_Instructions to follow_
For the material below, output exactly the span from the line with "Más del autor (194, 2053)" to the line with "2.- Compruebe la luz del motor (163, 471)", including both, and nothing besides.

_Records supplied_
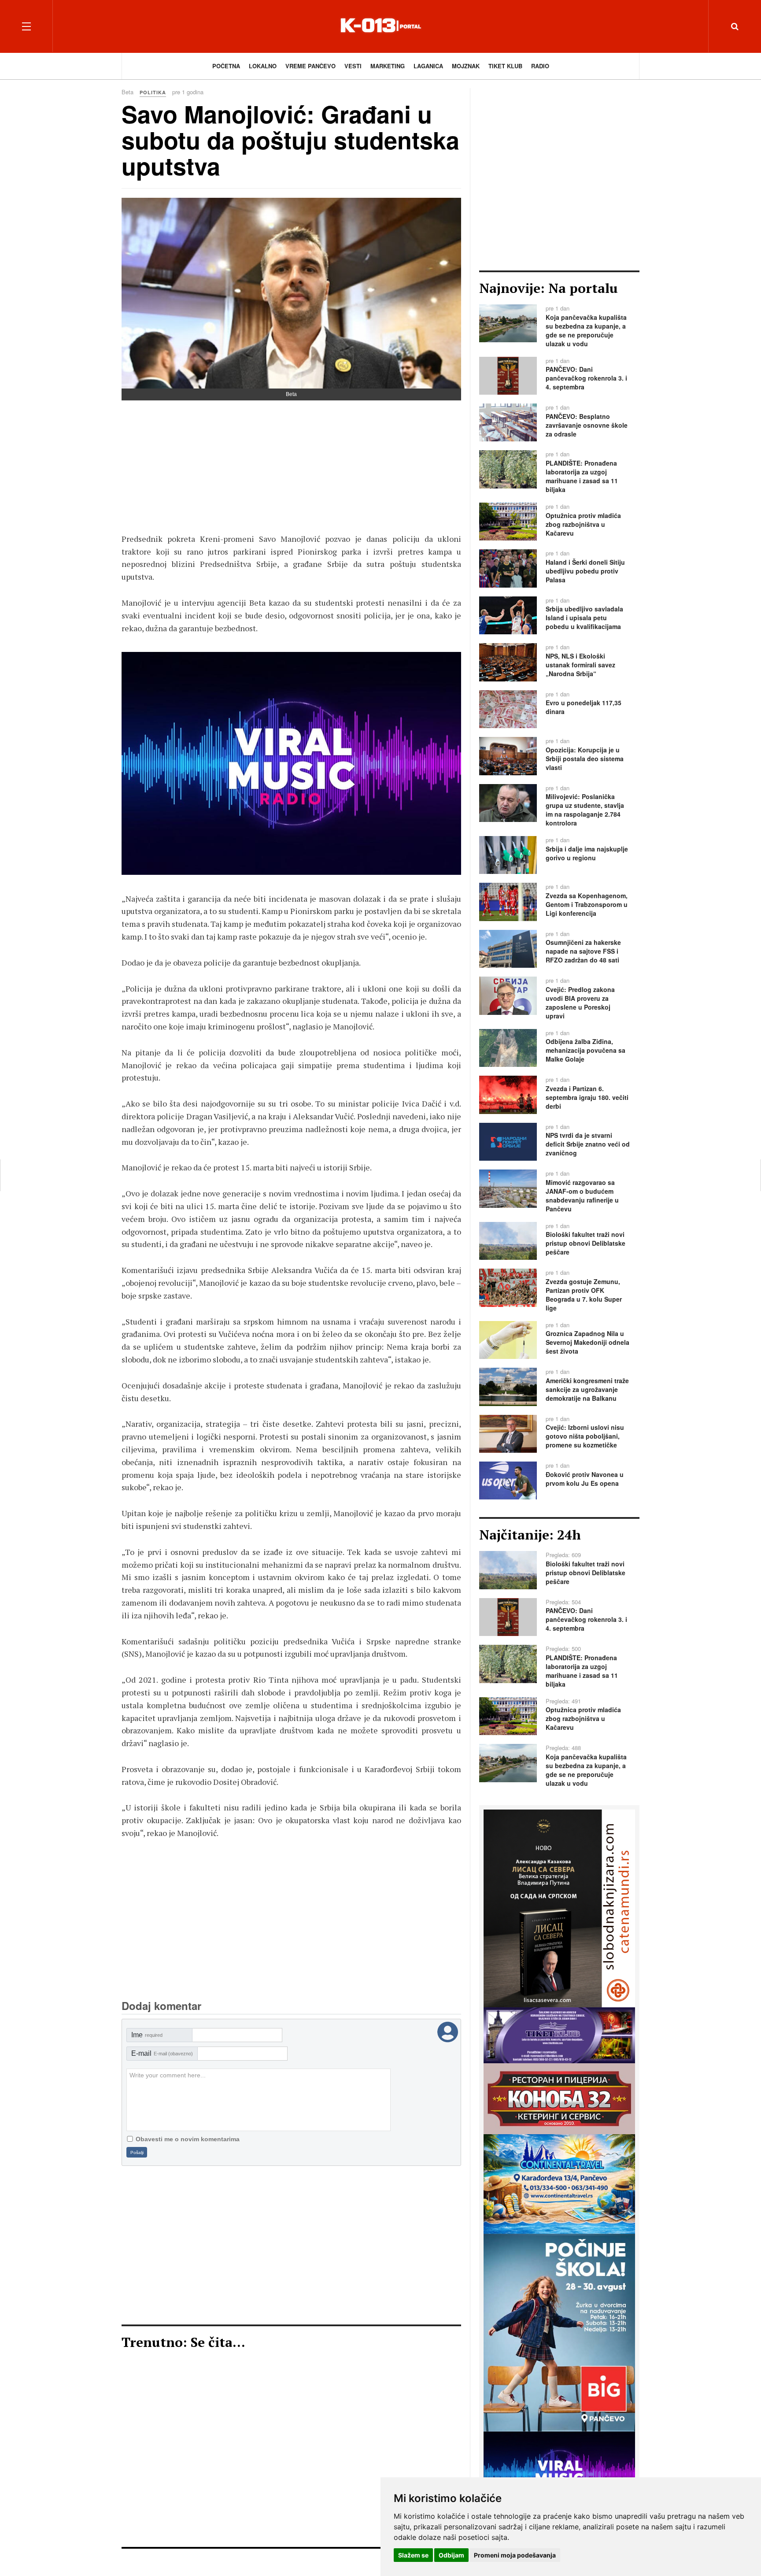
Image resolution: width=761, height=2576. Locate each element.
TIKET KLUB (505, 66)
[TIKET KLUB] (559, 2034)
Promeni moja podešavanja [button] (515, 2555)
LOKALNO (263, 66)
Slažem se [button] (413, 2555)
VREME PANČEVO (310, 66)
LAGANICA (428, 66)
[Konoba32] (559, 2097)
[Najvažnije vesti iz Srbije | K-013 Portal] (380, 26)
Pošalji (137, 2152)
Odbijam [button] (451, 2555)
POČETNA (226, 66)
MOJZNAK (466, 66)
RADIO (540, 66)
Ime (147, 2035)
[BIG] (559, 2331)
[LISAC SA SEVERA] (559, 1907)
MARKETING (387, 66)
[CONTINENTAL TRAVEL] (559, 2182)
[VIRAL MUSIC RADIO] (291, 763)
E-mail (162, 2053)
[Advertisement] (291, 471)
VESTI (353, 66)
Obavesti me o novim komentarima (188, 2139)
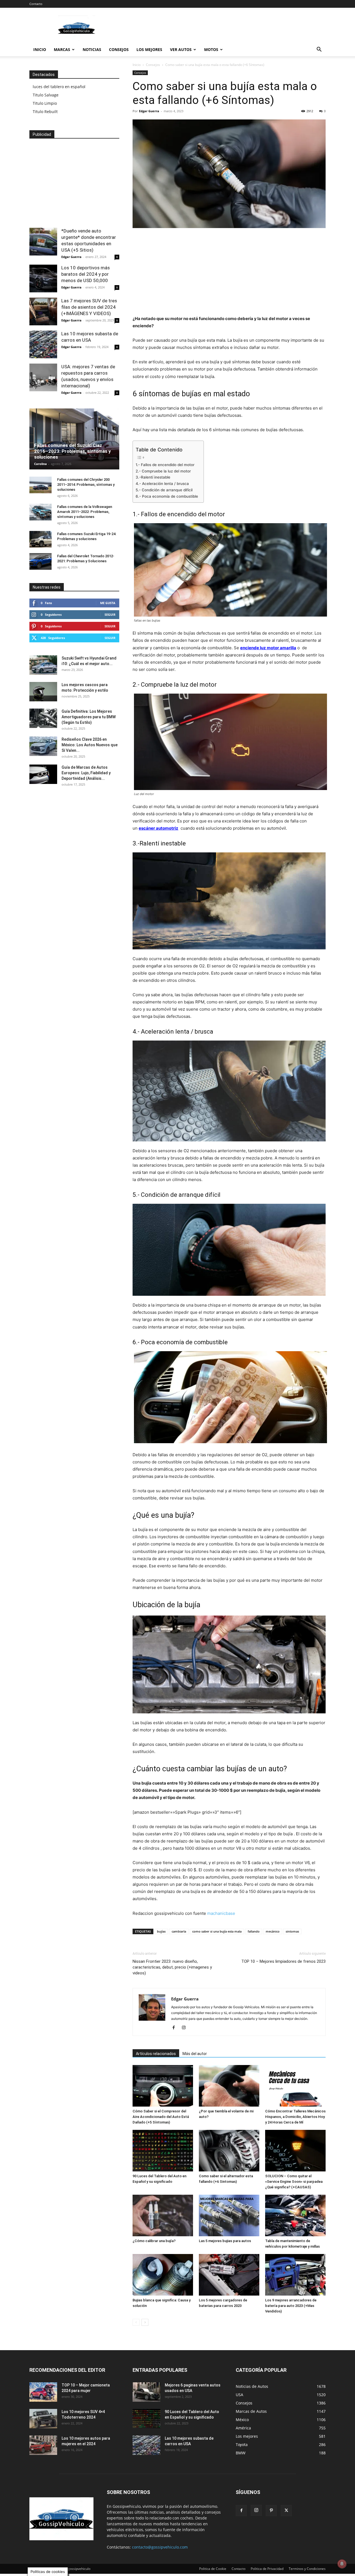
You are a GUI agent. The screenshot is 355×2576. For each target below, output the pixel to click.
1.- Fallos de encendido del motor (165, 464)
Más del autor (194, 2053)
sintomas (292, 1931)
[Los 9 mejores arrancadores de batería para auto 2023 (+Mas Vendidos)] (295, 2275)
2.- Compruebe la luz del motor (163, 471)
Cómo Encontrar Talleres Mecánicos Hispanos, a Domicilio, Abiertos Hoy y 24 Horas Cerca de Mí (295, 2116)
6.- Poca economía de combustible (167, 496)
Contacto (35, 4)
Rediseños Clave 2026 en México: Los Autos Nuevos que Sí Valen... (90, 745)
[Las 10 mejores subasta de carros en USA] (43, 344)
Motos (211, 49)
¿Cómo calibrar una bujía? (154, 2241)
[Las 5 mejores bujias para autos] (229, 2215)
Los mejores (149, 49)
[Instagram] (185, 2028)
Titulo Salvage (46, 95)
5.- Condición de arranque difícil (164, 490)
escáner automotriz (158, 828)
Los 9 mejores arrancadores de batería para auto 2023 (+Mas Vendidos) (290, 2305)
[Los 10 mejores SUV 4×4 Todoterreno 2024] (43, 2418)
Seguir (110, 614)
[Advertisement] (225, 28)
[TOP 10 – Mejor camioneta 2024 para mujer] (43, 2392)
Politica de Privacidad (267, 2568)
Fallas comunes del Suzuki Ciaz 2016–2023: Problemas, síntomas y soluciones (72, 451)
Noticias (92, 49)
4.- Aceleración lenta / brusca (162, 483)
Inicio (39, 49)
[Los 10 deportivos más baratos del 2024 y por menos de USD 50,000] (43, 278)
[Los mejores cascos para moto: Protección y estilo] (43, 691)
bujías (161, 1931)
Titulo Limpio (45, 103)
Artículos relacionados (156, 2053)
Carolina (40, 464)
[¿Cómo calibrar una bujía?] (163, 2215)
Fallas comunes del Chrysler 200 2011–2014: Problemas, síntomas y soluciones (86, 484)
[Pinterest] (271, 2510)
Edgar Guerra (149, 111)
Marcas (62, 49)
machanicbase (221, 1913)
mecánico (273, 1931)
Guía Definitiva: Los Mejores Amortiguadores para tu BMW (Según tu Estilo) (89, 717)
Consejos (119, 49)
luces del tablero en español (59, 86)
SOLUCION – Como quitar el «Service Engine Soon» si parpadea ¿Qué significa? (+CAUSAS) (294, 2181)
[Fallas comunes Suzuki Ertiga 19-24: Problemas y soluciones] (40, 539)
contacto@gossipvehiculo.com (160, 2547)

_Written reply_
Más del autor (194, 2053)
sintomas (292, 1931)
[Los 9 mejores arrancadores de batería para auto 2023 (+Mas Vendidos)] (295, 2275)
2.- Compruebe la luz del motor (163, 471)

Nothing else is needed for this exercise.